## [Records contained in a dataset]
—————
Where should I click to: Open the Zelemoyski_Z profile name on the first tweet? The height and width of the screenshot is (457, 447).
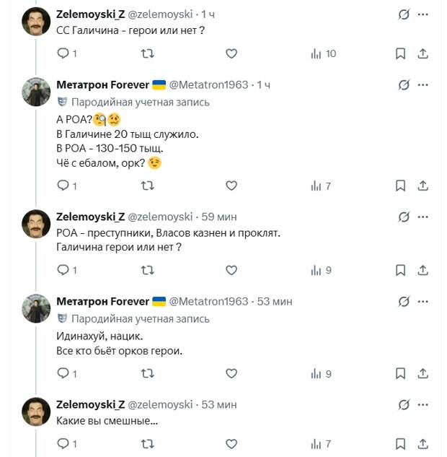pos(90,14)
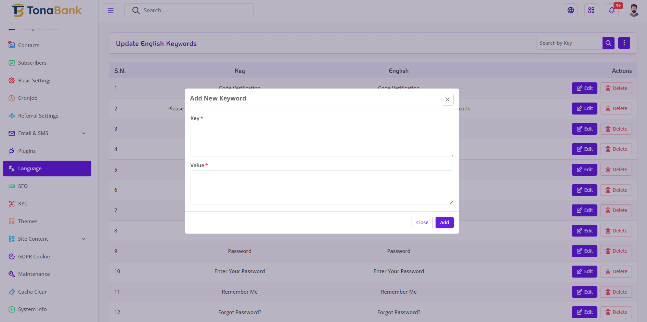Open the three-dot options menu
Image resolution: width=647 pixels, height=322 pixels.
(624, 43)
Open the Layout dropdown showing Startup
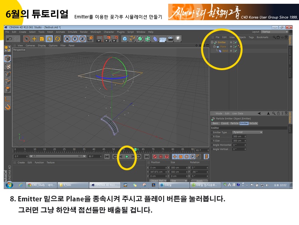The height and width of the screenshot is (225, 299). click(x=271, y=32)
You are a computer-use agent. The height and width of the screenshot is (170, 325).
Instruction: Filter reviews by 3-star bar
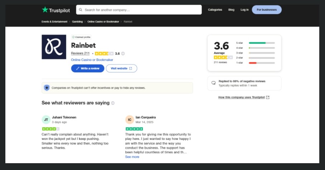coord(262,53)
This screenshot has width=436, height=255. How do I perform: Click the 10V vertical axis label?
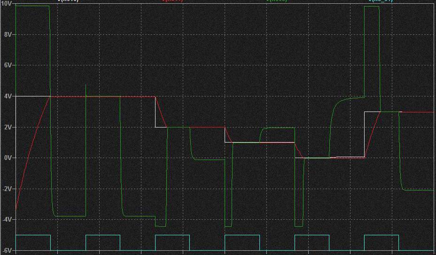[8, 4]
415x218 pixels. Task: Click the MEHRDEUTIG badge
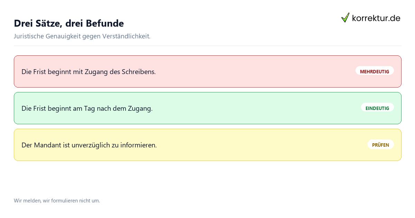click(375, 72)
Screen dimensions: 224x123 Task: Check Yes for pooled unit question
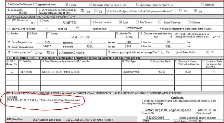click(x=36, y=52)
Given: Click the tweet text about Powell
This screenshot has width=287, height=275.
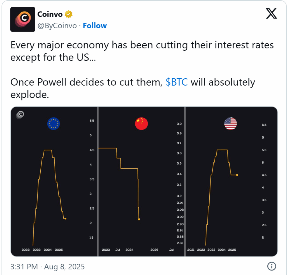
—————
Images are to be left out when the records above are written out again exactly.

Where should I click to: Open the Zelemoyski_Z profile name on the first tweet? The height and width of the screenshot is (457, 447).
pos(90,14)
Open the three-dot options menu
Image resolution: width=647 pixels, height=322 pixels.
(624, 43)
Open the Layout dropdown showing Startup
The height and width of the screenshot is (225, 299). click(x=271, y=32)
You are a computer-use agent. The height and width of the screenshot is (170, 325).
Instruction: Filter reviews by 3-star bar
coord(262,53)
This screenshot has width=436, height=255. How do I perform: Click the 10V vertical axis label?
[8, 4]
415x218 pixels. Task: Click the MEHRDEUTIG badge
click(375, 72)
Screen dimensions: 224x123 Task: Check Yes for pooled unit question
click(x=36, y=52)
Given: Click the tweet text about Powell
This screenshot has width=287, height=275.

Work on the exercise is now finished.